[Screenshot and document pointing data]
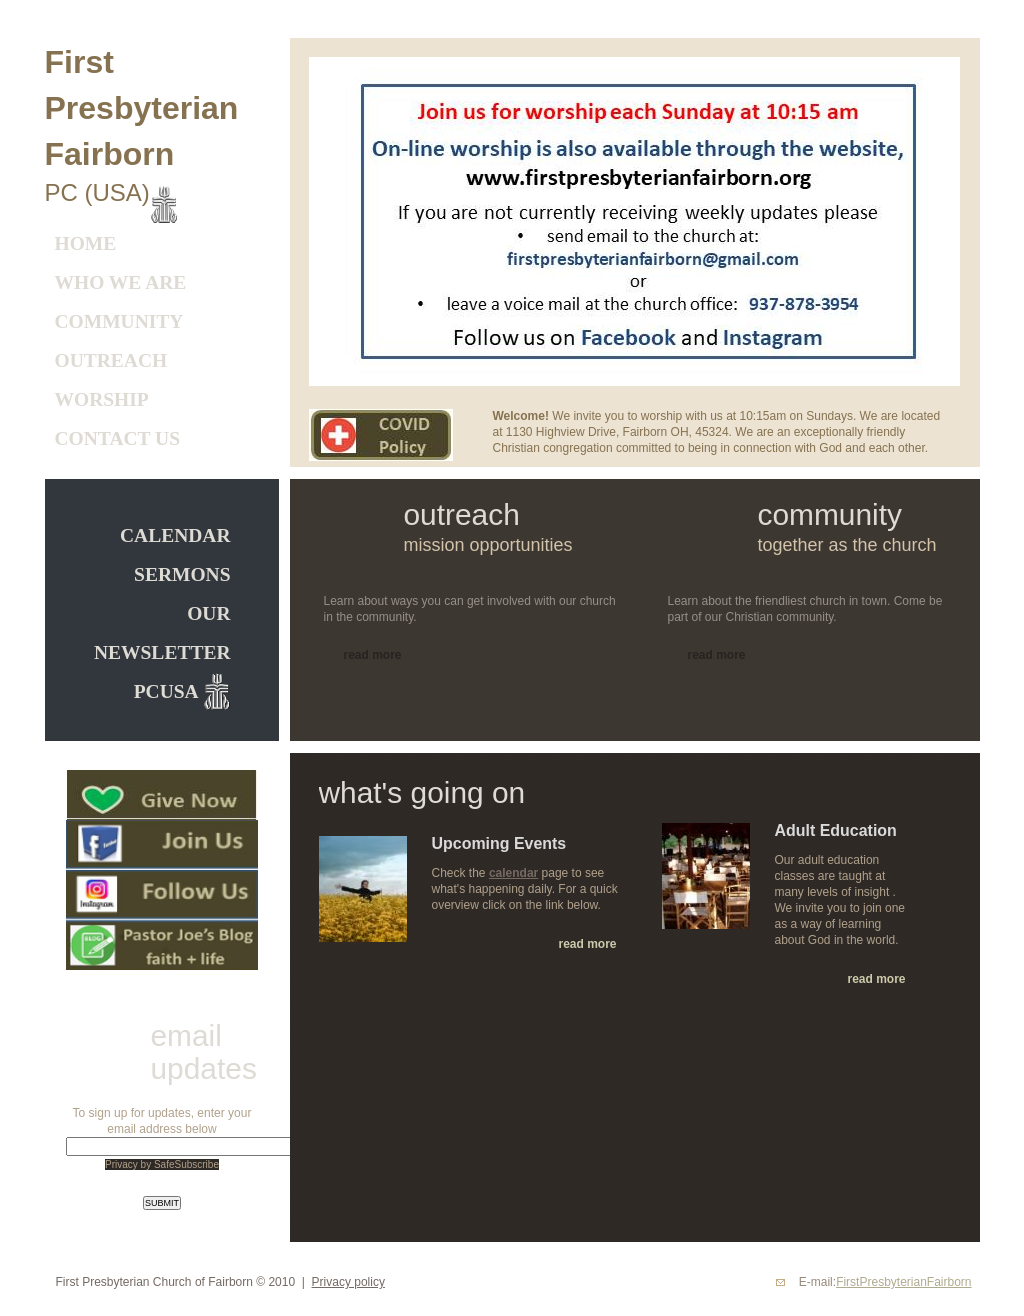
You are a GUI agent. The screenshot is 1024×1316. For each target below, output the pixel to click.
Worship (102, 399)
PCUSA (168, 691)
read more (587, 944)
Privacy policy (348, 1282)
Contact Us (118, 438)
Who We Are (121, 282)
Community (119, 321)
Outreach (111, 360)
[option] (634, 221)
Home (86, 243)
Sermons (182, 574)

**What the task asks**
Please rewrite every line of the entries above as a JSON list of strings, one string per line, skipping blank lines and leaving out the pictures.

**Reply to the exercise**
[
  "You are a GUI agent. The screenshot is 1024×1316. For each target below, output the pixel to click.",
  "Worship (102, 399)",
  "PCUSA (168, 691)",
  "read more (587, 944)",
  "Privacy policy (348, 1282)",
  "Contact Us (118, 438)",
  "Who We Are (121, 282)",
  "Community (119, 321)",
  "Outreach (111, 360)",
  "[option] (634, 221)",
  "Home (86, 243)",
  "Sermons (182, 574)"
]